American Persimmon Seeds


Grow American persimmon for its delicious and rich-flavored fruit, its value as a highly productive and hardy native tree, its attractive ornamental qualities as a shade tree, and for the food and habitat it provides for wildlife. The wood is also dense and valuable for carving and fuel, and the roasted seeds can be used as a coffee substitute.
American persimmons offer a complex, sweet flavor with notes of caramel, tangerine, and rich custard, which is often preferred over the larger, more commercially available Asian persimmons. Ripe fruit can be eaten raw, cooked, dried, or made into pies, puddings, jams, and candy. Native Americans used the fruit in various forms, including beer and brandy, and its roasted seeds as a coffee substitute.


American Persimmon
Image: By Franz Xaver [CC BY-SA 3.0 or GFDL], from Wikimedia Commons
D2217 American Persimmon ( Diospyros virginiana )
The persimmon is a slow-growing deciduous tree, rarely exceeding 50 feet in height. The leaves are generally elliptic, 4-6 inches long, dark green on top and pale green underneath.
The bark on older trunks is black and broken up into distinctive, regular square blocks. The female flowers develop into showy orange fruits, up to 2 inches in diameter, that are very astringent during maturation, but deliciously sweet when fully ripe.
Persimmon is native to eastern North America from New England, west to Kansas, and south to Texas and Florida. It is one of the most widely-adapted of trees, growing naturally in bottomland swamps, along stream banks, in upland forests, in fields, piney woods, and even dry scrub lands.
Prefers full sun, but also does well in partial sun. Highly adaptable, tolerates drought and even brief flooding. Hardiness: USDA Zones 6-10.
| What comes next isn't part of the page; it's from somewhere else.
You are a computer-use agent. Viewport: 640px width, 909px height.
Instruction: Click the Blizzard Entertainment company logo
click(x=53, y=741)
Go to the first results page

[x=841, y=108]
Wild persimmons and their seedlings vary greatly in fruit quality and size. Plant persimmon trees in the natural area of your landscape where their fruit will can be shared with wildlife as well as children.
When you gently shake a persimmon tree, the ripe fruits fall to the ground. If you have to pull the fruit off the tree, it will surely pucker your mouth inside out! Ripe persimmons are delicious out of hand, and can be made into puddings and cakes. Frozen, they satisfy like ice cream, while dried persimmons are like dates. Persimmon wood is prized for its beauty and extreme density, and used for golf club heads and pool cues.